PROBLEM TO WORK ON:
Keyword search on "will": report each line of the records that contains it.

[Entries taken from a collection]
((

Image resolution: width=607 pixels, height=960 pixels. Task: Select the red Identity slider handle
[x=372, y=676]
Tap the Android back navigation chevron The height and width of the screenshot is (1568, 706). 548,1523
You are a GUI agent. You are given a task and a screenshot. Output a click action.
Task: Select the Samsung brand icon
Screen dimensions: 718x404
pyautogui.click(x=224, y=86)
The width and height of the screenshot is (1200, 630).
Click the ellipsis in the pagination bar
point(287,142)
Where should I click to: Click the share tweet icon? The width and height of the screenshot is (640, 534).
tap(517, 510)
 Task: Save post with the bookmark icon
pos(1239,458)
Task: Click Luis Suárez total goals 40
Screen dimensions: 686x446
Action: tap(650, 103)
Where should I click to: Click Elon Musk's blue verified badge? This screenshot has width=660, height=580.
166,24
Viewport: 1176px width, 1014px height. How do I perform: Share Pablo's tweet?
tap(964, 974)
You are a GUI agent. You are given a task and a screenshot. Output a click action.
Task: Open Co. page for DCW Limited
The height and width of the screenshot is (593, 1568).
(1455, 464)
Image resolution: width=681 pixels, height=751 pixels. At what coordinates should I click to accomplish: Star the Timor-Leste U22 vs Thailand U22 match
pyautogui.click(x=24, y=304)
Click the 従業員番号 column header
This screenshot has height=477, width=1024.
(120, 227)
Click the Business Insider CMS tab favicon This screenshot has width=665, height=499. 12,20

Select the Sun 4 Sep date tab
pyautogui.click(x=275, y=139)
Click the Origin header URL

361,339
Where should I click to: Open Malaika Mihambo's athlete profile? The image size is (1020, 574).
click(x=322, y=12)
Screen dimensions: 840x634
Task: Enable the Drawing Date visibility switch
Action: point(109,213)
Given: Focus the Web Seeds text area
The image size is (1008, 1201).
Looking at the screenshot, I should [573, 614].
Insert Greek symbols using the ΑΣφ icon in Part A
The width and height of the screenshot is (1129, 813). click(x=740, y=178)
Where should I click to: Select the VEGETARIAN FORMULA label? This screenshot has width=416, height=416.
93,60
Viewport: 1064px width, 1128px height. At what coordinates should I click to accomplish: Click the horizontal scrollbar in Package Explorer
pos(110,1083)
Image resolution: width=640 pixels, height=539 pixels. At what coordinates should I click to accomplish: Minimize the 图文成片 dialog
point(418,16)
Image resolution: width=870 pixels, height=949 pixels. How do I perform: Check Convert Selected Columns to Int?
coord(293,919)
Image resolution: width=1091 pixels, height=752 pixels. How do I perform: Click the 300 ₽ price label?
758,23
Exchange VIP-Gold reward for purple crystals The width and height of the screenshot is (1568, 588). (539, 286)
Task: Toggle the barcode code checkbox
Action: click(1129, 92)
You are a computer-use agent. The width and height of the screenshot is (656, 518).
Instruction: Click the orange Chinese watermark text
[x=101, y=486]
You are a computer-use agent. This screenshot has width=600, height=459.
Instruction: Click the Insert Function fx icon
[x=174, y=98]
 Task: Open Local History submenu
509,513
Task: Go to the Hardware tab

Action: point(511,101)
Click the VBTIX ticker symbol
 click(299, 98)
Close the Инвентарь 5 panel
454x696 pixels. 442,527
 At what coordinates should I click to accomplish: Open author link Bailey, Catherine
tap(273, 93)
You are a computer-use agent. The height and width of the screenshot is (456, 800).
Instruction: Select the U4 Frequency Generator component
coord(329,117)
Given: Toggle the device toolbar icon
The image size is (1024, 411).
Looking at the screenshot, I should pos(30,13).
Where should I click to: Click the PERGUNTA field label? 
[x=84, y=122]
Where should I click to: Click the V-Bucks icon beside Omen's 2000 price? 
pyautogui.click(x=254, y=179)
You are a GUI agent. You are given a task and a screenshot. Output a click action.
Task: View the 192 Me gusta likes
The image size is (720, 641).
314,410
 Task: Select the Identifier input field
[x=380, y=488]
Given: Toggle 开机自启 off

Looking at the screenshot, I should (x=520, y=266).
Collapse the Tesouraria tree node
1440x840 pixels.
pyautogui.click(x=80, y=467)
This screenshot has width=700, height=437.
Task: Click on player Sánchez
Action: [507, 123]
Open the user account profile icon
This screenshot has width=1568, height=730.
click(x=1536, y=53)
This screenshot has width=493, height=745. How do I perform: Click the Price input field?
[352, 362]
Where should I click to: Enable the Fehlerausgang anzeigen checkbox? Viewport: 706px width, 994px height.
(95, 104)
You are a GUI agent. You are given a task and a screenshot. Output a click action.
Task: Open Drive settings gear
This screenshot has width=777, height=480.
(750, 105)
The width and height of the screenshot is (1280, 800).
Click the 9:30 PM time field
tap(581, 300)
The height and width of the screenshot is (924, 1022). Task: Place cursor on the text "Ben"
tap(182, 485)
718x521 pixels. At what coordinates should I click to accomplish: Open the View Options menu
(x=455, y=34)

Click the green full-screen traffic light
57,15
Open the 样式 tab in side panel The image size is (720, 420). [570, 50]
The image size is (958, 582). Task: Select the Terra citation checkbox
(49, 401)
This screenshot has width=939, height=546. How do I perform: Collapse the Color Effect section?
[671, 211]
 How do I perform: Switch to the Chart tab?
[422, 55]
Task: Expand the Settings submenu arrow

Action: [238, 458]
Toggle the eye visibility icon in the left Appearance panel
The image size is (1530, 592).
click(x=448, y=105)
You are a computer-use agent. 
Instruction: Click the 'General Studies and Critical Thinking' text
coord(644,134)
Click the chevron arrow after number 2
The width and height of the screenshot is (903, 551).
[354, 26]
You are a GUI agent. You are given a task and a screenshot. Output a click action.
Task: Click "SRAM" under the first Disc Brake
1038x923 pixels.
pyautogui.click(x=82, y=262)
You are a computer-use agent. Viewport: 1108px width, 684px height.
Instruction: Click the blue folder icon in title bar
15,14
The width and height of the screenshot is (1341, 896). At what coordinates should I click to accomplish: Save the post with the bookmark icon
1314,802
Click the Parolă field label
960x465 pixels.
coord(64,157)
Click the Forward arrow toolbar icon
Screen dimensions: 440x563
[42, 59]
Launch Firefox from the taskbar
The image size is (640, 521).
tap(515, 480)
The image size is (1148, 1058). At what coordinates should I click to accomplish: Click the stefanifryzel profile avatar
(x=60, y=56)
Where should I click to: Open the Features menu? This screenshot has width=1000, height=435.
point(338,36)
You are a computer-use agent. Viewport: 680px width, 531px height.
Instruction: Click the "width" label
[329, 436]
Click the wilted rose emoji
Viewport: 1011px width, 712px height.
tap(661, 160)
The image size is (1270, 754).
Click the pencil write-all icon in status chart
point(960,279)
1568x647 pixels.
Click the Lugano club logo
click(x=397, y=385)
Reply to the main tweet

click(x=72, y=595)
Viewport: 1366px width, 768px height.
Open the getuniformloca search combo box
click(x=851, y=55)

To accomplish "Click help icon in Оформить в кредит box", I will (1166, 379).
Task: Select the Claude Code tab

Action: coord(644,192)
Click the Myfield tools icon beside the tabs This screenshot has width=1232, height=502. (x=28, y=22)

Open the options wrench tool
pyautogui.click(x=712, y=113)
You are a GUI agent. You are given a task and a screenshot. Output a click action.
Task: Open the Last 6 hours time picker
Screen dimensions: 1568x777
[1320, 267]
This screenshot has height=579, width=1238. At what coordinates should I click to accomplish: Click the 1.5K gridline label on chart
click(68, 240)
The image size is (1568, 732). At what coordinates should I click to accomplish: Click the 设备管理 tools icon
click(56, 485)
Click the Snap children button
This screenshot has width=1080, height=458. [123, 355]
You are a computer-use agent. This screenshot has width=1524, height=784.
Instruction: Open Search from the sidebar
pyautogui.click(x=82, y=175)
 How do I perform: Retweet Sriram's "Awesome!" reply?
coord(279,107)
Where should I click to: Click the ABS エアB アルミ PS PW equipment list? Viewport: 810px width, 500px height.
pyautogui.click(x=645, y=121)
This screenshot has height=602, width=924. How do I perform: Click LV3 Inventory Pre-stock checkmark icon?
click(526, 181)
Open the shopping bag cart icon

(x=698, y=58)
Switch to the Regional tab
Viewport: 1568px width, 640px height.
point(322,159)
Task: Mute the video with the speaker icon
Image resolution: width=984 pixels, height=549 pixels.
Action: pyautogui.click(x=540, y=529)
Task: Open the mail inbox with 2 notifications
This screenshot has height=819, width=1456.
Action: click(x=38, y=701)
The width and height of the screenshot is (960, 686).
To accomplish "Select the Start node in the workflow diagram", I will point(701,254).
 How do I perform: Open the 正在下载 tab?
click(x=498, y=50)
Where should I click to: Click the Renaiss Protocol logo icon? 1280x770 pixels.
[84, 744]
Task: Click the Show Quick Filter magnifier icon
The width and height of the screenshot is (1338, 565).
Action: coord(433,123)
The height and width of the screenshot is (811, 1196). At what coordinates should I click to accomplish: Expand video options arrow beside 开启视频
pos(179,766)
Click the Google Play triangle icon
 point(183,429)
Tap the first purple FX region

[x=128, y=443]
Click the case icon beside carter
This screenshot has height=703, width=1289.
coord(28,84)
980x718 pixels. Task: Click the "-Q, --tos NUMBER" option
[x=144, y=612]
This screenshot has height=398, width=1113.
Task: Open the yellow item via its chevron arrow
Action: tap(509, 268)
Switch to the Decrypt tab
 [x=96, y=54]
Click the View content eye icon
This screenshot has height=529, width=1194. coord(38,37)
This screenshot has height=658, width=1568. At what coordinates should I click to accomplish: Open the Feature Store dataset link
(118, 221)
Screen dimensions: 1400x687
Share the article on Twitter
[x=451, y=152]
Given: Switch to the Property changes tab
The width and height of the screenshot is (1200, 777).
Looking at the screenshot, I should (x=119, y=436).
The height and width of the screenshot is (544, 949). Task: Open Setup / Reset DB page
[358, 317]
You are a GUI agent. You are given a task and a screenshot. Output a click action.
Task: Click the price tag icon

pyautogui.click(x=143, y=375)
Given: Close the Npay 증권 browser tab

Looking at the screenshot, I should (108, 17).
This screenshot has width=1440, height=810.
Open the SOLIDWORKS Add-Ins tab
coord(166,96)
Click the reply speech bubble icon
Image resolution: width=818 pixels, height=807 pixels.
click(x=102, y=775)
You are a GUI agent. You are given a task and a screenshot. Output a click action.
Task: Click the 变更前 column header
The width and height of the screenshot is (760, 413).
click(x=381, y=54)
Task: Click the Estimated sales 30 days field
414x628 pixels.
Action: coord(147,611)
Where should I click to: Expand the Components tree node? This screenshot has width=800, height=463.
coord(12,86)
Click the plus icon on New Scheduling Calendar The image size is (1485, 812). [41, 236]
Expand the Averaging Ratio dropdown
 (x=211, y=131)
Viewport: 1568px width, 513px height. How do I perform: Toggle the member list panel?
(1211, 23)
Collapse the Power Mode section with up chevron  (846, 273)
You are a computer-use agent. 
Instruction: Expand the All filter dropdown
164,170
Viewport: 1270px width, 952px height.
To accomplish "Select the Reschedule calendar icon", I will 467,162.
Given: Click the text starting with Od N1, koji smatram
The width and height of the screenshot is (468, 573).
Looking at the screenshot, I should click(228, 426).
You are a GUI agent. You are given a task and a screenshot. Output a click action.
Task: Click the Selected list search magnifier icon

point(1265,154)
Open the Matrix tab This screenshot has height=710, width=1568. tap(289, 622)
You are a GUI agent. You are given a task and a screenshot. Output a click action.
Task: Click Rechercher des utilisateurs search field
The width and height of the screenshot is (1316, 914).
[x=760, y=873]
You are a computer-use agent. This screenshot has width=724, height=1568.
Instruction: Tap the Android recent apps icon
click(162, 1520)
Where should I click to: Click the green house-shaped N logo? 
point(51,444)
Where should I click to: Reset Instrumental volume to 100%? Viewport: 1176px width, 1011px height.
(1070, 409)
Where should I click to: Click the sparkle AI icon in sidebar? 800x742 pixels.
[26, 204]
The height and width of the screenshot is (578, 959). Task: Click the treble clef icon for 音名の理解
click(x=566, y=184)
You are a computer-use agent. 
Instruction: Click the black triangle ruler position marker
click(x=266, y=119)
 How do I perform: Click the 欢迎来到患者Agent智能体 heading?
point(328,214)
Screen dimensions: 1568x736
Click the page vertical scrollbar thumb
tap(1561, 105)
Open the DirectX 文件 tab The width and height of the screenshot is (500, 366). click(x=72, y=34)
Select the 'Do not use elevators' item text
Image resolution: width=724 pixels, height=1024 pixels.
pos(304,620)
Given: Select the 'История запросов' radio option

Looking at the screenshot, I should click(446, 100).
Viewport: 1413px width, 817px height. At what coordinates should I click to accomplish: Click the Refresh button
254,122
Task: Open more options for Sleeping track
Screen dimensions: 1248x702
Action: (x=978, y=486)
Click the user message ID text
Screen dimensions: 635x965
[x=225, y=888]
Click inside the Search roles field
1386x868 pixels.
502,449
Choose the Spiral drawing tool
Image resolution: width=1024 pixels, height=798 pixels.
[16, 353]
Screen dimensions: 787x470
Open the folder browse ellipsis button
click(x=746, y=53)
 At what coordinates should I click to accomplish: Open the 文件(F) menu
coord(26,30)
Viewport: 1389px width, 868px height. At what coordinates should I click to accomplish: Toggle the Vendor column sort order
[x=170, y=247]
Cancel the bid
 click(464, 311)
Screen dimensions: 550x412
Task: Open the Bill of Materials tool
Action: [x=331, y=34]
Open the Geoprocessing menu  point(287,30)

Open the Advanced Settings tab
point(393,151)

))

WRITTEN SOLUTION:
To accomplish "Click help icon in Оформить в кредит box", I will (1166, 379).
To accomplish "Select the Start node in the workflow diagram", I will point(701,254).
To accomplish "Select the Reschedule calendar icon", I will 467,162.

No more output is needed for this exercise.